Content starts

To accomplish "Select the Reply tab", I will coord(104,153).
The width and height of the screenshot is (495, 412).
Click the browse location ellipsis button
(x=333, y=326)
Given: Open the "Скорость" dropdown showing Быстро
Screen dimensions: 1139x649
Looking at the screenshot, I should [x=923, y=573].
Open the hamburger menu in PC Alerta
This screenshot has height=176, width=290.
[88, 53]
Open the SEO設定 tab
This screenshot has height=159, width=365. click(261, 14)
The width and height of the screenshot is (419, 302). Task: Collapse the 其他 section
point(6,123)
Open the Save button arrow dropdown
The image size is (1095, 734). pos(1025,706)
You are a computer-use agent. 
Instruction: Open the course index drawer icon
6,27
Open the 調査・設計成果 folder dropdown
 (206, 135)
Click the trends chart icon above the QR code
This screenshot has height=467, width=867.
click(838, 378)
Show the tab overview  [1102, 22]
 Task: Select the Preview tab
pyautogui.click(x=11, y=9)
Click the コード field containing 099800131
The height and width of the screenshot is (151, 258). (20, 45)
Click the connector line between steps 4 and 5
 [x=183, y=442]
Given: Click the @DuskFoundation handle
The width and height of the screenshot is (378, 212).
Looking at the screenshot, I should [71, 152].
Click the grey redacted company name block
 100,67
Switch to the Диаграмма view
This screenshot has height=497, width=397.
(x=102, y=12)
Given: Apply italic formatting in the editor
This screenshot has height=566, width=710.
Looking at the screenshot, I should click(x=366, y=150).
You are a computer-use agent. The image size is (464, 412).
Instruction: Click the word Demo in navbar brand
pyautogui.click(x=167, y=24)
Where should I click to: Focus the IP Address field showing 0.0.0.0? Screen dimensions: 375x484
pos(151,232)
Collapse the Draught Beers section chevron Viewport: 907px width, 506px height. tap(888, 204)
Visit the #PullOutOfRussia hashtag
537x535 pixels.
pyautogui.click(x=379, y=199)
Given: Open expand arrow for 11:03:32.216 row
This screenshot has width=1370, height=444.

Content ends

*Task item*.
Would you copy exactly the lines from the one that contains "Click the コード field containing 099800131" through the final line of the records above, including both?

*Result*.
Click the コード field containing 099800131
The height and width of the screenshot is (151, 258). (20, 45)
Click the connector line between steps 4 and 5
 [x=183, y=442]
Given: Click the @DuskFoundation handle
The width and height of the screenshot is (378, 212).
Looking at the screenshot, I should [71, 152].
Click the grey redacted company name block
 100,67
Switch to the Диаграмма view
This screenshot has height=497, width=397.
(x=102, y=12)
Given: Apply italic formatting in the editor
This screenshot has height=566, width=710.
Looking at the screenshot, I should click(x=366, y=150).
You are a computer-use agent. The image size is (464, 412).
Instruction: Click the word Demo in navbar brand
pyautogui.click(x=167, y=24)
Where should I click to: Focus the IP Address field showing 0.0.0.0? Screen dimensions: 375x484
pos(151,232)
Collapse the Draught Beers section chevron Viewport: 907px width, 506px height. tap(888, 204)
Visit the #PullOutOfRussia hashtag
537x535 pixels.
pyautogui.click(x=379, y=199)
Given: Open expand arrow for 11:03:32.216 row
This screenshot has width=1370, height=444.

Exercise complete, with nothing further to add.